Your job is to retype all of the data word for word, leaving every image out.
RECORDS SUPPLIED below:
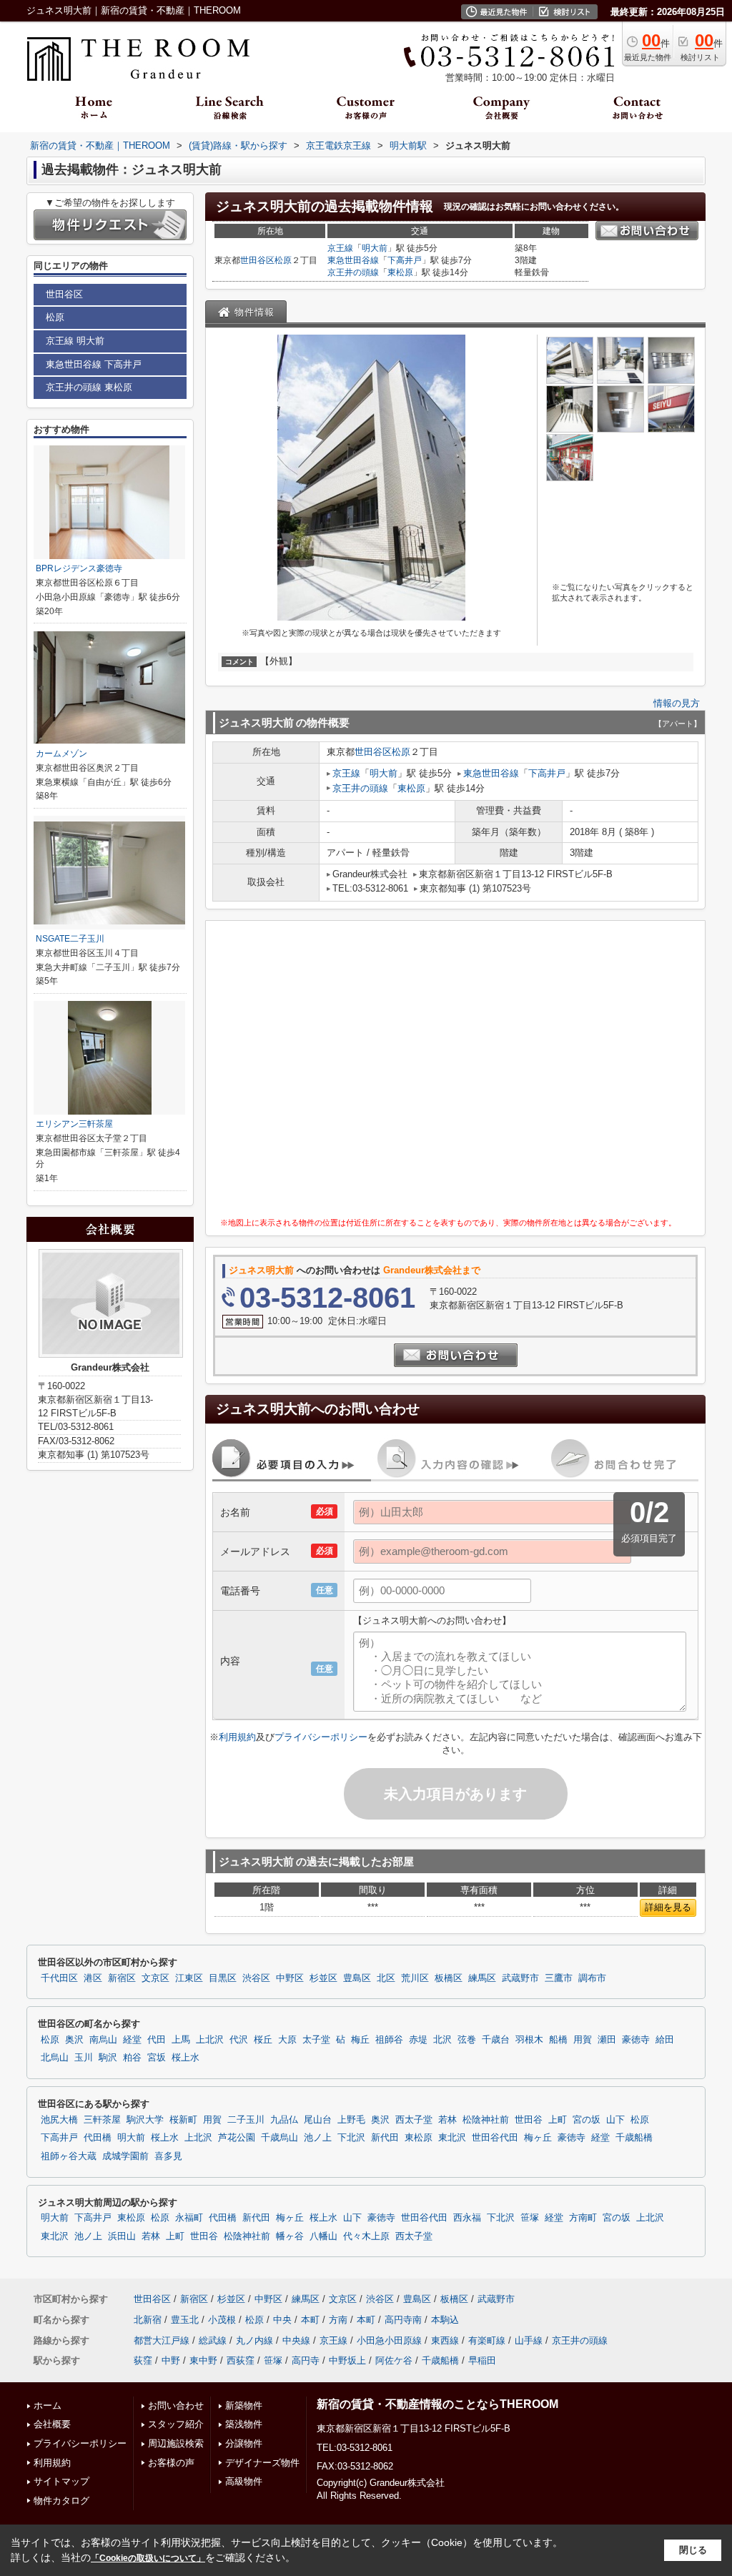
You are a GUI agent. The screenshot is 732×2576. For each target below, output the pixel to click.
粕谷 (132, 2058)
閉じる (693, 2550)
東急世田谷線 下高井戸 (94, 364)
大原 (287, 2040)
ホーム (47, 2405)
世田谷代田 (495, 2138)
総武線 (213, 2340)
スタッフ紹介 (176, 2424)
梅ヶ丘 (538, 2138)
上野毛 (351, 2120)
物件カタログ (61, 2500)
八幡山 (323, 2236)
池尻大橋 (59, 2120)
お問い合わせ (176, 2405)
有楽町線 (486, 2340)
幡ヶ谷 (290, 2236)
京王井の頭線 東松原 (89, 387)
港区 (93, 1978)
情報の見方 (676, 703)
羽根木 (529, 2040)
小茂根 (222, 2319)
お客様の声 (171, 2462)
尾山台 (318, 2120)
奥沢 (74, 2040)
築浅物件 (243, 2424)
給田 (665, 2040)
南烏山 (103, 2040)
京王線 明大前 (75, 340)
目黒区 (223, 1978)
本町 (310, 2319)
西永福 (467, 2218)
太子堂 (316, 2040)
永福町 (189, 2218)
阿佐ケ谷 (393, 2360)
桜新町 (183, 2120)
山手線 (529, 2340)
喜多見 (168, 2156)
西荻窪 (240, 2360)
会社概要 (52, 2424)
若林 (447, 2120)
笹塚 (529, 2218)
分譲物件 (243, 2443)
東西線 (445, 2340)
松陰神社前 (486, 2120)
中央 (282, 2319)
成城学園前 (125, 2156)
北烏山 (55, 2058)
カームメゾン (61, 754)
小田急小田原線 (389, 2340)
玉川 (83, 2058)
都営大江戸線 (161, 2340)
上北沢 (210, 2040)
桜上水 (185, 2058)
End of RECORDS SUPPLIED.
__SOLUTION TO THIS TASK__
You are a GUI agent. The screenshot is 732×2576. For each target below, output the pixel to click.
粕谷 (132, 2058)
閉じる (693, 2550)
東急世田谷線 下高井戸 (94, 364)
大原 (287, 2040)
ホーム (47, 2405)
世田谷代田 (495, 2138)
総武線 (213, 2340)
スタッフ紹介 (176, 2424)
梅ヶ丘 (538, 2138)
上野毛 (351, 2120)
物件カタログ (61, 2500)
八幡山 (323, 2236)
池尻大橋 (59, 2120)
お問い合わせ (176, 2405)
有楽町線 (486, 2340)
幡ヶ谷 (290, 2236)
京王井の頭線 東松原 (89, 387)
港区 (93, 1978)
情報の見方 (676, 703)
羽根木 (529, 2040)
小茂根 (222, 2319)
お客様の声 (171, 2462)
尾山台 (318, 2120)
奥沢 (74, 2040)
築浅物件 (243, 2424)
給田 (665, 2040)
南烏山 (103, 2040)
京王線 明大前 (75, 340)
目黒区 (223, 1978)
本町 (310, 2319)
西永福 (467, 2218)
太子堂 (316, 2040)
永福町 (189, 2218)
阿佐ケ谷 (393, 2360)
桜新町 (183, 2120)
山手線 (529, 2340)
喜多見 (168, 2156)
西荻窪 (240, 2360)
会社概要 (52, 2424)
若林 (447, 2120)
笹塚 (529, 2218)
分譲物件 (243, 2443)
東西線 (445, 2340)
松陰神社前 (486, 2120)
中央 (282, 2319)
成城学園前 (125, 2156)
北烏山 (55, 2058)
カームメゾン (61, 754)
小田急小田原線 (389, 2340)
玉川 (83, 2058)
都営大江戸線 (161, 2340)
上北沢 (210, 2040)
桜上水 (185, 2058)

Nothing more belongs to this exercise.